«Любовь [да будет] непритворна; отвращайтесь зла, прилепляйтесь к добру; будьте братолюбивы друг к другу с нежностью; в почтительности друг друга предупреждайте; в усердии не ослабевайте; духом пламенейте; Господу служите; утешайтесь надеждою; в скорби [будьте] терпеливы, в молитве постоянны; в нуждах святых принимайте участие; ревнуйте о странноприимстве. Благословляйте гонителей ваших; благословляйте, а не проклинайте. Радуйтесь с радующимися и плачьте с плачущими. Будьте единомысленны между собою; не высокомудрствуйте, но последуйте смиренным; не мечтайте о себе; никому не воздавайте злом за зло, но пекитесь… Если возможно с вашей стороны, будьте в мире со всеми людьми. Не мстите за себя… Итак, если враг твой голоден, накорми его; если жаждет, напой его…».
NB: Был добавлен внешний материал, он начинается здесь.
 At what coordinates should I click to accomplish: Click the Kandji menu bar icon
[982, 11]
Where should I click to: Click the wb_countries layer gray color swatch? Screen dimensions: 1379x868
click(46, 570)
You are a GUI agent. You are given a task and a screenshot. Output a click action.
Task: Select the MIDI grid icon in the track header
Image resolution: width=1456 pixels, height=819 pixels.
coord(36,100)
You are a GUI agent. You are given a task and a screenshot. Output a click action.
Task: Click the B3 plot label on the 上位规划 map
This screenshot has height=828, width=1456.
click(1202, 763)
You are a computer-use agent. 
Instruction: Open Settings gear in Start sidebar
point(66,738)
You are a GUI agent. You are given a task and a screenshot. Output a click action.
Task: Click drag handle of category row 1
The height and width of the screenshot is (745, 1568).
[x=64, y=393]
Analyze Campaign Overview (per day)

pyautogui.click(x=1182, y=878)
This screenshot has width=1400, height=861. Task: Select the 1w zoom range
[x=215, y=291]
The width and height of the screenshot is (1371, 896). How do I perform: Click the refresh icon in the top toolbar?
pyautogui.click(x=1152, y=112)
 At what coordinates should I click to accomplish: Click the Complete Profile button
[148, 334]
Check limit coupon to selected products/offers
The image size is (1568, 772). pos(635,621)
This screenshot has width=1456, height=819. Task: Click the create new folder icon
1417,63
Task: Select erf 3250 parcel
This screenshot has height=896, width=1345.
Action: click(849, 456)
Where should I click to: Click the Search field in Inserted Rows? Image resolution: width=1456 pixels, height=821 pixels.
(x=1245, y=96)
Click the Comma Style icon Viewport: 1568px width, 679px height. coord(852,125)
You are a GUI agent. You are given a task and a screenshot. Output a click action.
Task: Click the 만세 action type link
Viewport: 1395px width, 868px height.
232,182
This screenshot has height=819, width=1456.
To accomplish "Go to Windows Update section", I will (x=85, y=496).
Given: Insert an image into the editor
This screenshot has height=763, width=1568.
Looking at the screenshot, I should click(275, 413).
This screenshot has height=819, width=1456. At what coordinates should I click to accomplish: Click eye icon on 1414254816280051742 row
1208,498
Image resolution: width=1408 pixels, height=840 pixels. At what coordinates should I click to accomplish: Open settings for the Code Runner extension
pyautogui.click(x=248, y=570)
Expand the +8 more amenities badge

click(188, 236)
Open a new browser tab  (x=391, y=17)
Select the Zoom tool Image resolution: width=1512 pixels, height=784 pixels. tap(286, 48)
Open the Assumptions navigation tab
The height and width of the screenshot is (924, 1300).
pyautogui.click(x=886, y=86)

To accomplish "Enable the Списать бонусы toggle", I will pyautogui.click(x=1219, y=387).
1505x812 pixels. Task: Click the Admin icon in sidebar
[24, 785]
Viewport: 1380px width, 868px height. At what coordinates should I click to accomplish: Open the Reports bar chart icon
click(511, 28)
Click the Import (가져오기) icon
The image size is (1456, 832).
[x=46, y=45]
Перед этим идет поучение о единстве тела и множества функций его отдельных членов соответственно мере
Слово «заповедь» имеет в Новом завете совсем иное звучание, чем в Ветхом и тем более в любой другой моральной системе, о чем свидетельствует уже то, что Иисус, абсолютно не подвластный никаким чужеродным законам, говорит применительно к себе о «заповеди» или «поручении» (Ин 10, 18; 12, 49.50). И в том же самом смысле — как единство с его собственным настроем («как и я…» 15, 10) — понимает он «новую заповедь», которую дает своим ученикам (13, 34): христианин действует, исходя из полноты полученной любви, повинуясь ее «закону».
2. В свете сказанного очень легко понять связь между «пребыванием» в бьющем источнике и «исхождением» в конкретную деятельность. Тот, кто вносит в это соотношение искусственную напряженность, никогда по-настоящему не продумывал природу человеческих отношений, когда двое любят и верны друг другу и при этом каждый должен выполнять свою ежедневную работу. Мысль о любимом постоянно сопровождает любящего, но так, что не тревожит его во время работы, но в минуты отдыха побуждает его подняться над обыденным и сосредоточиться на актуальном: сосредоточить всю «распыленную» работу вокруг центра своей любви. Этот пример недостаточен, потому что область источника, которым живет христианин, гораздо более изначальна, глубока, универсальна и плодотворна, чем любые частные отношения любви. Это та область, в которой пытается жить каждый религиозный человек, так как лишь оттуда исходит достаточно смысло-несущего света и наделяющей властью силы, чтобы помочь ему одолеть каждое конкретное дело любви в этом мире, но открывается она — как царство вечно бьющего источника любви — лишь библейскому человеку. И лишь для библейского человека разрыв между религией и повседневностью, между сакральным и профанным, между созерцанием и действием всегда уже заранее преодолен, потому что источник Божьей любви в Иисусе Христе уже излился в мир и досягнул до величайшего из возможных дел — заместительной жертвы за последнего из грешников.